Contemporary Chinese jewellery manufacturers have developed techniques to extend the design possibilities of high-fineness gold without compromising its purity designation. 3D hard gold (三維硬金), a process using electroforming to create hollow, lightweight structures with a hardened surface, allows 999-fineness gold to be worked into elaborate three-dimensional forms — flowers, animals, architectural motifs — that would be impossible to achieve in solid pure gold without rapid deformation. The resulting pieces retain their 999 fineness designation while achieving a durability and visual complexity previously associated only with lower-carat alloys.

Investment Bullion: Bars and Coins

The primary global application of 24ct gold remains investment bullion. LBMA Good Delivery bars, the standard instrument of central bank reserve holdings and institutional trading, are refined to a minimum of 995 fineness but are commonly produced at 999.9. Retail investment products — including the South African Krugerrand (which is technically 22ct, alloyed with copper for durability), the Canadian Maple Leaf, the Australian Kangaroo, and the Chinese Gold Panda — vary in their fineness.
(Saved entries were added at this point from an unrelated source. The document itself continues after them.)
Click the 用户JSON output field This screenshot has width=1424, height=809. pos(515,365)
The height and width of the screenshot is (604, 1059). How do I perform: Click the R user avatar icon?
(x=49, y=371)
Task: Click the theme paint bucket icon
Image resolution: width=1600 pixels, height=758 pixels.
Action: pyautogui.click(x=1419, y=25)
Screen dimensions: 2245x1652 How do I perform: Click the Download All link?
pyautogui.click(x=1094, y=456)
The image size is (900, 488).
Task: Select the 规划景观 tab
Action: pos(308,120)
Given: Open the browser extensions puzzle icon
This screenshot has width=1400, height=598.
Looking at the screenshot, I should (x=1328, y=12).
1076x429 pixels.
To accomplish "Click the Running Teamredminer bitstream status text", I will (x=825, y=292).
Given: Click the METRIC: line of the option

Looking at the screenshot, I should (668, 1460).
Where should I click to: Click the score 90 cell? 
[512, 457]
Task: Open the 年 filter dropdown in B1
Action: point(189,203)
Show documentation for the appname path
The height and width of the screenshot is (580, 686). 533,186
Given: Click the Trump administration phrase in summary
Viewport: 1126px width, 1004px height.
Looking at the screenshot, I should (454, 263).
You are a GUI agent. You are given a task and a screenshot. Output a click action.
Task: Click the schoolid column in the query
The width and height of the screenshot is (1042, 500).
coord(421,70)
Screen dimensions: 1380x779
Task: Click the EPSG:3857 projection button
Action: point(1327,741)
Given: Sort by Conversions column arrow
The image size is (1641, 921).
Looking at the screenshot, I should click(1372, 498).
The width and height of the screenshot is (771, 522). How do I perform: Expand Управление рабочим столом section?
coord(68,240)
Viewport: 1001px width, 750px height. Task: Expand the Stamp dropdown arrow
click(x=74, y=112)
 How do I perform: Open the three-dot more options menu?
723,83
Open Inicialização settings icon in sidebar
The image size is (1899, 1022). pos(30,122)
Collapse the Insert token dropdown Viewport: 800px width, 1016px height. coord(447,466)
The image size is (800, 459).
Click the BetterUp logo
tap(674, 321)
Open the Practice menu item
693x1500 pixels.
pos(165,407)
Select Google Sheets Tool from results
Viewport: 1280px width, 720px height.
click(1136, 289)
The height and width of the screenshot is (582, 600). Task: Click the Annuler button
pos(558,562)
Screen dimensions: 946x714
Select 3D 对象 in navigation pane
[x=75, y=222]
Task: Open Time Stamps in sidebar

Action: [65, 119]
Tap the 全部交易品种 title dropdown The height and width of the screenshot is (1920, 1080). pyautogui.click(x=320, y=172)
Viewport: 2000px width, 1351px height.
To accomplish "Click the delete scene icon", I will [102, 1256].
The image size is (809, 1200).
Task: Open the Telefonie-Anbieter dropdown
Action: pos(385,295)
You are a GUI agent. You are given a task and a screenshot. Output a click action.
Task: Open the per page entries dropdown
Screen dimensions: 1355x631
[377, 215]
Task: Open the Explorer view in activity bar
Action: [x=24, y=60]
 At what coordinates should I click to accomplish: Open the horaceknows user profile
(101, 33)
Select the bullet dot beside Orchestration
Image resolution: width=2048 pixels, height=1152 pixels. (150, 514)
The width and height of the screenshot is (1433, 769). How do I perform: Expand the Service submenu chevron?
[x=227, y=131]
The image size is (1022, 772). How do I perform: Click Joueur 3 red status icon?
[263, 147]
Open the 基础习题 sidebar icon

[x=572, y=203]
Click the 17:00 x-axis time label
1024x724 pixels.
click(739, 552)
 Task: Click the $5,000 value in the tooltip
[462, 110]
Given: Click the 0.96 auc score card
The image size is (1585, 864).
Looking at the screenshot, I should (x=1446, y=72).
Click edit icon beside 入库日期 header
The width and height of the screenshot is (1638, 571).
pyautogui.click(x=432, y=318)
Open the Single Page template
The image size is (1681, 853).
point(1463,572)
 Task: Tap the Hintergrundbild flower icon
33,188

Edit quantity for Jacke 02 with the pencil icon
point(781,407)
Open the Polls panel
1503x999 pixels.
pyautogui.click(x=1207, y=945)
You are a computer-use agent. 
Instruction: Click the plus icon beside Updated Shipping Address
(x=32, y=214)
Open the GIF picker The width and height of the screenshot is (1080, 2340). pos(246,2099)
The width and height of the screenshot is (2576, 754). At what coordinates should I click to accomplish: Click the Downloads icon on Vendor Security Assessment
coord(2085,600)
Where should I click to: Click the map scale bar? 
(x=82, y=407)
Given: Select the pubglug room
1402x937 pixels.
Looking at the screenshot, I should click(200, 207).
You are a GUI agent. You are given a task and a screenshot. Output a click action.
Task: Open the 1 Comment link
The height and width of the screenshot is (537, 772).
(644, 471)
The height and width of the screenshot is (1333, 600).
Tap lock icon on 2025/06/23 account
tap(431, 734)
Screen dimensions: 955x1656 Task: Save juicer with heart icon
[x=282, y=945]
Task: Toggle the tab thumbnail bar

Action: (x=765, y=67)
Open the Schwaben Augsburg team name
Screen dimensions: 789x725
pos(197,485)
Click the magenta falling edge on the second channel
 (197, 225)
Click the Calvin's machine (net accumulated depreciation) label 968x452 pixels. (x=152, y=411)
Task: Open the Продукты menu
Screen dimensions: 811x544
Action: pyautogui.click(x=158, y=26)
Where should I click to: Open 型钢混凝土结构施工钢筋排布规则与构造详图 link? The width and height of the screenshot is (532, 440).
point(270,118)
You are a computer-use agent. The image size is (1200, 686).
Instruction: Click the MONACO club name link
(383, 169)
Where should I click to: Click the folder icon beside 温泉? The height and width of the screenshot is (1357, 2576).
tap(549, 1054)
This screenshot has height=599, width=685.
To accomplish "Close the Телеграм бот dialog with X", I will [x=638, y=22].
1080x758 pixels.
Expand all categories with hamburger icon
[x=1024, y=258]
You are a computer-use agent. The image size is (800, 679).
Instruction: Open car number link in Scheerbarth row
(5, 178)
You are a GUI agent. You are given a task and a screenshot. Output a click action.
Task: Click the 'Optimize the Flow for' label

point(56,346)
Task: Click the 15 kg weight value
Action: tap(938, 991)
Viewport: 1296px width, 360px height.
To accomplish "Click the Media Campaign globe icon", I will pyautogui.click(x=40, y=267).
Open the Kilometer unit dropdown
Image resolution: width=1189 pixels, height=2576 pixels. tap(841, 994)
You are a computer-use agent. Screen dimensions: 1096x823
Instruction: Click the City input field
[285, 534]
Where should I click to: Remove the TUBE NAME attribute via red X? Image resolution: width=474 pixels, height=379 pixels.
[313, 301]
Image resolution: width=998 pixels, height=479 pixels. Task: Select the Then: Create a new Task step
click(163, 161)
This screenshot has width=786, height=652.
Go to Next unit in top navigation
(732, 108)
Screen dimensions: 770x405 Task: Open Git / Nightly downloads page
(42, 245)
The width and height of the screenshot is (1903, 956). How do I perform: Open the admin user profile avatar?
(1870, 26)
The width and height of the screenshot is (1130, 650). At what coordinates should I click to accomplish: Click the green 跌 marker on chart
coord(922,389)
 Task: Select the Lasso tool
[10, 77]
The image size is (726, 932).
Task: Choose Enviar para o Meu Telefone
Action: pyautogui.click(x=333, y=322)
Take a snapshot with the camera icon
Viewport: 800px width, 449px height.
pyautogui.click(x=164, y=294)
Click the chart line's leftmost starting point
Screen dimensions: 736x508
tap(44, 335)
The Maple Leaf and Kangaroo are struck at 999.9 fineness and are therefore genuine 24ct products; the Krugerrand, despite containing one troy ounce of fine gold, is not 24ct because of its copper alloy content.

The Chinese Gold Panda, issued annually by the People's Bank of China since 1982, is struck at 999.9 fineness and has become both a significant investment instrument and a collector's coin, with changing designs each year adding numismatic value above the gold spot price.

Relationship to 22ct Gold and Lower Standards

The practical boundary between 24ct and 22ct gold (916 fineness) is significant in jewellery manufacturing. Twenty-two-carat gold, alloyed typically with silver and copper, achieves a Mohs hardness of approximately 3.5 to 4 — sufficient for plain bangles, wedding bands, and simple chain work, and the traditional standard for Indian bridal jewellery. It retains a rich yellow colour while offering meaningfully greater resistance to deformation. In markets where both standards are available, 22ct is often the practical compromise between purity and wearability.

The term Junkin (純金 in Japanese, meaning "pure gold") is the Japanese equivalent designation for 24ct or 999-fineness gold, used in Japanese hallmarking and retail contexts in a manner analogous to Chuk Kam in Hong Kong.

Care and Handling

Jewellery in 24ct gold requires more careful handling than pieces in lower-carat alloys. The metal scratches and deforms readily under contact with harder surfaces, and prong-set stones should not be attempted in pure gold without reinforcement. Plain forms — bangles, ingot pendants, chain links of substantial gauge — are the most appropriate applications. Cleaning requires only warm water and a soft cloth; no abrasive compounds should be used. Storage away from harder metals is advisable to prevent surface marking.